Demystifying Reasoning Models

Introduction

An LLM reasoning model is a specialized architecture that enables large language models (LLMs) like ChatGPT’s o1 or DeepSeek’s R1 to perform structured, multi-step reasoning.

Unlike traditional LLMs that generate responses in a single pass, thinking models break down complex tasks by generating token thought into iterative steps—planning, acting, observing, and refining—to mimic systematic human problem-solving.

Reasoning models are pre-trained on text containing human-written thoughts, which are hence encoded into the model.

Reasoning models introduce explicit reasoning loops, tool integration, and stateful memory to improve accuracy and adaptability. These frameworks bridge the gap between raw generative potential and goal-oriented execution, enabling LLMs to tackle tasks like coding, advanced math, or strategic planning with human-like deliberation.

How are reasoning models trained?

One of the techniques used is Thought Preference Optimization.

The process starts by prompting the LLM to generate thoughts before its response. After sampling different outputs, the response parts are fed to the judge model(can be a tool like code execution not only model), which determines the best and worst ones. The corresponding full outputs are then used as chosen or rejected pairs for DPO optimization. Multiple iterations of this training are performed.

This technique may cause the evaluated model to converge towards the judge model, which can lead to a lack of diversity in the model and potentially result in overfitting to the judge model’s biases.

How do they actually work (Reasoning Loops)?

Reasoning models operate in loops rather than linear sequences.

When the user runs a prompt, a pre-pended thought prompt is used to instruct the model to generate reasoning (or “thought”) tokens. These thoughts represent intermediate steps or considerations made by the model while solving a problem or approaching a task. The LLM processes these thoughts to generate a response.

The response is then evaluated against the task’s goal or expected outcome. If the response doesn’t align with the task goal, the reasoning model iterates. During each iteration, the model generates new thoughts (or refines the previous ones) and re-runs the reasoning process. This continues until the generated response satisfies the task’s goal or requirement.

Here’s an example of how this iterative reasoning process unfolds:

Plan: Break a goal into subtasks (e.g., “Solve this equation step-by-step”).

Act: Use tools (code execution, web search) or internal reasoning to address each subtask.

Observe: Evaluate results for errors or inconsistencies.

Refine: Adjust the approach and repeat until the goal is met.

ChatGPT’s o1 model, for instance, uses a Tree of Thought (ToT) framework to explore multiple reasoning paths in parallel, pruning incorrect branches and retaining viable solutions.

Demo

Standard model: When asked to solve “2x + 4 = 12,” it may directly output “x = 4” without showing steps.

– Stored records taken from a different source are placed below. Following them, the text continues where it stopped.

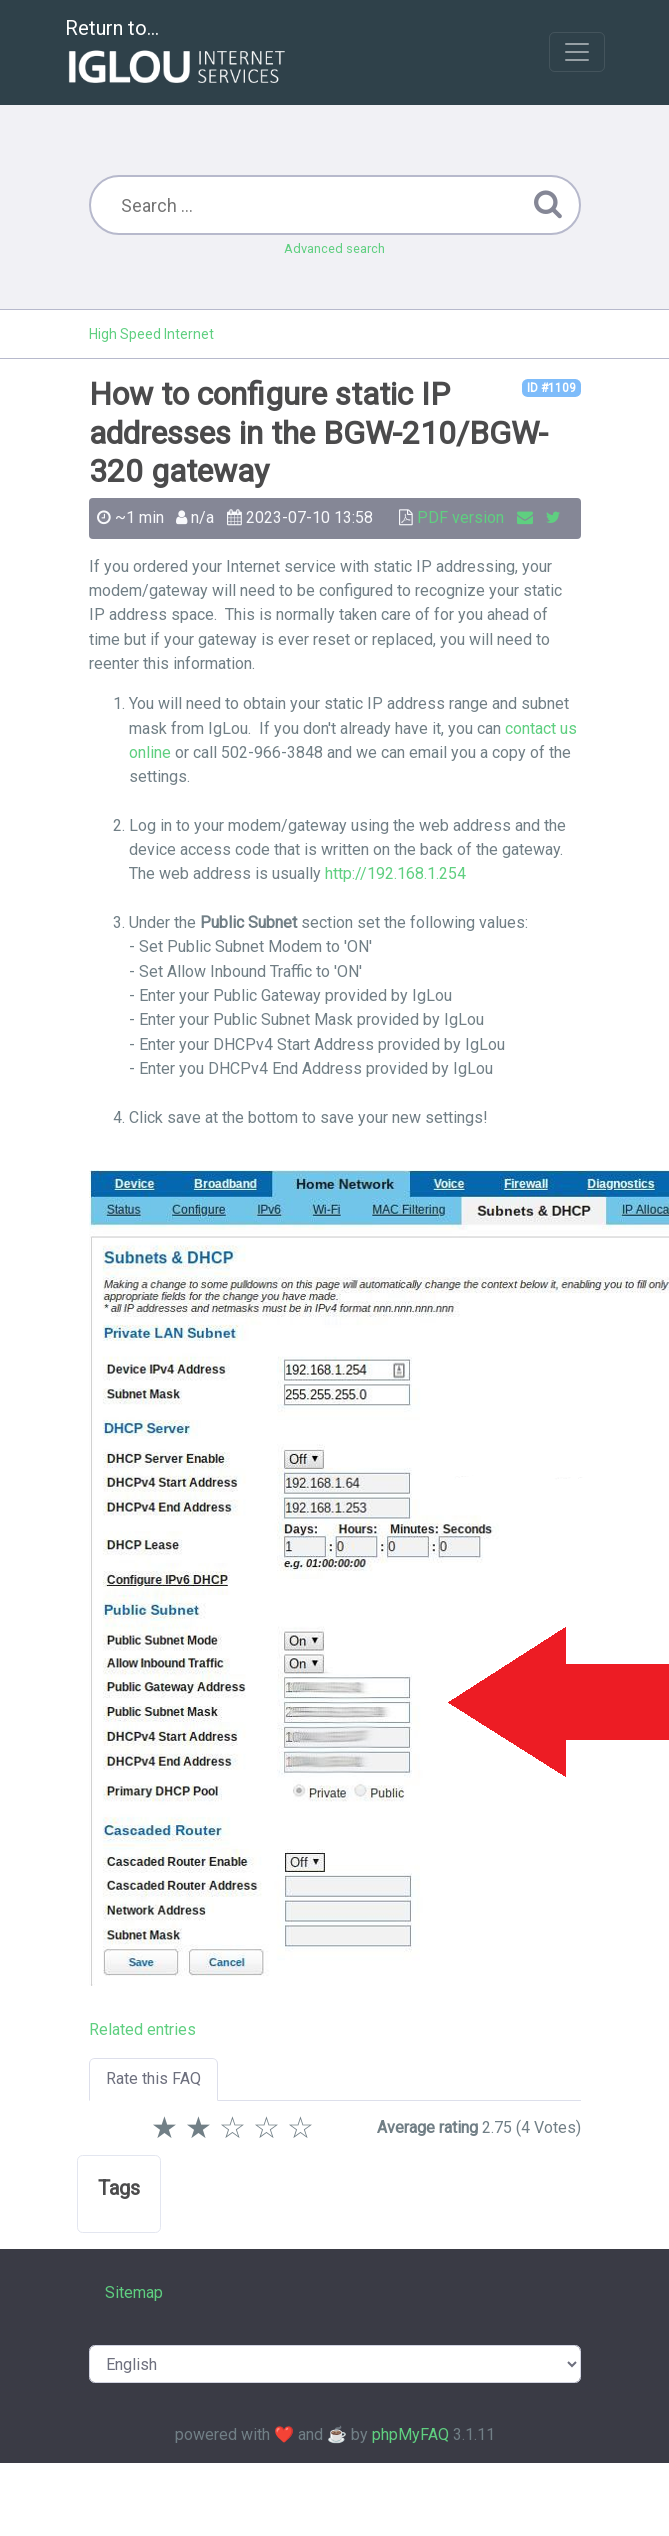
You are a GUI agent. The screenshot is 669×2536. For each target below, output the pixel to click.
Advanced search (334, 248)
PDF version (460, 517)
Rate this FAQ (153, 2078)
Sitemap (134, 2292)
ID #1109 (551, 388)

Reasoning Model: Breaks the problem down step by step:

<think>

To solve the equation 2x+4=12, I'll start by isolating the term with the variable.

First, I'll subtract 4 from both sides of the equation to eliminate the constant term on the left side.

This gives me 2x=8.

Next, I'll divide both sides by 2 to solve for x.

Finally, I find that x=4.

<think>

And when we ask for a slightly complex equation (6x + 4 = 12), it generates a lot of thinking tokens.

The tokens (words) between the <think> block are considered the internal thoughts of the model and are not considered part of the response.

Here’s a demo running DeepSeek R1 locally with Ollama and OpenWebUI.

Tool Integration

These reasoning models enhance raw text generation by incorporating external tools, enabling more sophisticated and context-aware outputs.

Code execution: Build and execute code within specified runtimes

Web search: Crawl data on behalf of the user, incorporating relevant information into the context to generate more precise and grounded responses.

Memory: Retain context across interactions, such as tracking variables or states in multi-step problems.

Difference between a thinking model and traditional LLMs

The standard LLM makes a single request pass to generate content, whereas the Reasoning Model iterates until it is satisfied with the result, requiring state management between iterations. This process reduces hallucinations by self-correcting the response.

In this process, tools can be involved while generating the response, with the drawback of adding more delay to the request.

Conclusion

LLM reasoning models like o1 from OpenAI and R1 Deepseek represent a paradigm shift—from generating text to engineering thought. However, challenges such as latency, unpredictability, and tool dependency arise.

Latency is a concern as these models are slower due to iterative loops, while unpredictable outcomes may occur in complex tasks, leading to inconsistent reasoning paths.

Performance also heavily depends on the quality of integration, such as code execution environments. These models trade speed for precision, making them ideal for technical domains like coding, data analysis, or research.

Their effectiveness relies on carefully designed prompts, robust tooling, and controlled environments.

As they evolve, LLMs will blur the line between human and machine reasoning, but mastery will require understanding their “cognitive” architecture—how they process information and make decisions.